**Work to be completed**: Scan the records for lines holding "logo". Say how many there are and give nothing else.

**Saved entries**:
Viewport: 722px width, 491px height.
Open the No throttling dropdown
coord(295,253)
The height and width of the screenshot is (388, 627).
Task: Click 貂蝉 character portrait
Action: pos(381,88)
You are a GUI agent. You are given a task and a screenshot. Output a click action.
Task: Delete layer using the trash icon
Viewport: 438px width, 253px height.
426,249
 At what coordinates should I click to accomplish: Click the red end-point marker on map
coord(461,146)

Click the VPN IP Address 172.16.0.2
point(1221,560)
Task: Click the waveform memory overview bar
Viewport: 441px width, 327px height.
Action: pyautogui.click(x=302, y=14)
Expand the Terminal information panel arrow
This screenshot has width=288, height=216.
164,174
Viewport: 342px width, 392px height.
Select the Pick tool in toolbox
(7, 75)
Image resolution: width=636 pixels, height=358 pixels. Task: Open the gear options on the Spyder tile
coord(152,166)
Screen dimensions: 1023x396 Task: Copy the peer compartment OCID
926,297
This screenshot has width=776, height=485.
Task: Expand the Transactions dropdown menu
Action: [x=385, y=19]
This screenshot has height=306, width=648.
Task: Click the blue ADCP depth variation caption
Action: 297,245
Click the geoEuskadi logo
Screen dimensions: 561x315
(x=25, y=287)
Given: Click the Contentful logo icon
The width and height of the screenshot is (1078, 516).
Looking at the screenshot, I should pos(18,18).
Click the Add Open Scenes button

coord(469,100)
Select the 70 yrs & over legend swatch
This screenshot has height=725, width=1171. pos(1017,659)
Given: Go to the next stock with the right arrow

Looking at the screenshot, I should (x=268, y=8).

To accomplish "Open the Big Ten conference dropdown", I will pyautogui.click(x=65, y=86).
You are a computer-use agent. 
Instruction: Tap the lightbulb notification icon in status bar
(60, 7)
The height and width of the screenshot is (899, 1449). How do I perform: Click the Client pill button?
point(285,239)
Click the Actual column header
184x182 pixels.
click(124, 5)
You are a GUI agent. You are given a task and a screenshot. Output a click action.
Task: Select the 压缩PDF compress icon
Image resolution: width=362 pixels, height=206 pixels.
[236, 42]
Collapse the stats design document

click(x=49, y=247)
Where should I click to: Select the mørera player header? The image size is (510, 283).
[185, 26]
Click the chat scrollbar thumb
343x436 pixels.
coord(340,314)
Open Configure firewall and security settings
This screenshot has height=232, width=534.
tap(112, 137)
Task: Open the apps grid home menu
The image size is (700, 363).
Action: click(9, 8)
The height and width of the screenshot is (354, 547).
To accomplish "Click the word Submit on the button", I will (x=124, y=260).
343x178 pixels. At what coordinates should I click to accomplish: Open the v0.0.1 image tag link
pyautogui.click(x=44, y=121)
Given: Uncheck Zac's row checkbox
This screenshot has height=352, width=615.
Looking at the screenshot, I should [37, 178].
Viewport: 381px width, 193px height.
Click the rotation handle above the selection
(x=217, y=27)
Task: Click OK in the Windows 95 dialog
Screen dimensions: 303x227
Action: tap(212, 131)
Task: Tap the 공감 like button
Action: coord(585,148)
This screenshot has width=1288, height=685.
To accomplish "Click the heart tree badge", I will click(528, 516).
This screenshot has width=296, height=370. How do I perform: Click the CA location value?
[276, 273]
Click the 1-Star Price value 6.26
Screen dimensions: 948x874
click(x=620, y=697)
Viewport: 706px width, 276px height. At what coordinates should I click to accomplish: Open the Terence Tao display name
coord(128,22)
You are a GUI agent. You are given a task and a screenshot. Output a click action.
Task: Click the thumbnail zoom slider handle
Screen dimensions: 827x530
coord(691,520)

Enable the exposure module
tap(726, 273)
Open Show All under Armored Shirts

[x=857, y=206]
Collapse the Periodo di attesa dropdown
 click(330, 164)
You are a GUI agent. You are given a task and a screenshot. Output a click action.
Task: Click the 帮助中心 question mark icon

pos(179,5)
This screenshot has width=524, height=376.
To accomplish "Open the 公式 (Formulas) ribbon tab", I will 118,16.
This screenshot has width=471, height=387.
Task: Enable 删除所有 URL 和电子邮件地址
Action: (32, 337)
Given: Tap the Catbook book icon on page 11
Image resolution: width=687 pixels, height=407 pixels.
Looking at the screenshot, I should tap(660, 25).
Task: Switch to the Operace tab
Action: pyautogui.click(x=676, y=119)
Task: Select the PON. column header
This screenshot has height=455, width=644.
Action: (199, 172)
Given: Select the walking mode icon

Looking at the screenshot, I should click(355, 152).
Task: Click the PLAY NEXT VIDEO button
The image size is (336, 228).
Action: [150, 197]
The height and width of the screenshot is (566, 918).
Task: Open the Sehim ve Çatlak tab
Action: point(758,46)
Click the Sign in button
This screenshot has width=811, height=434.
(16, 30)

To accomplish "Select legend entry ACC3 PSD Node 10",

**Exercise answer**: 2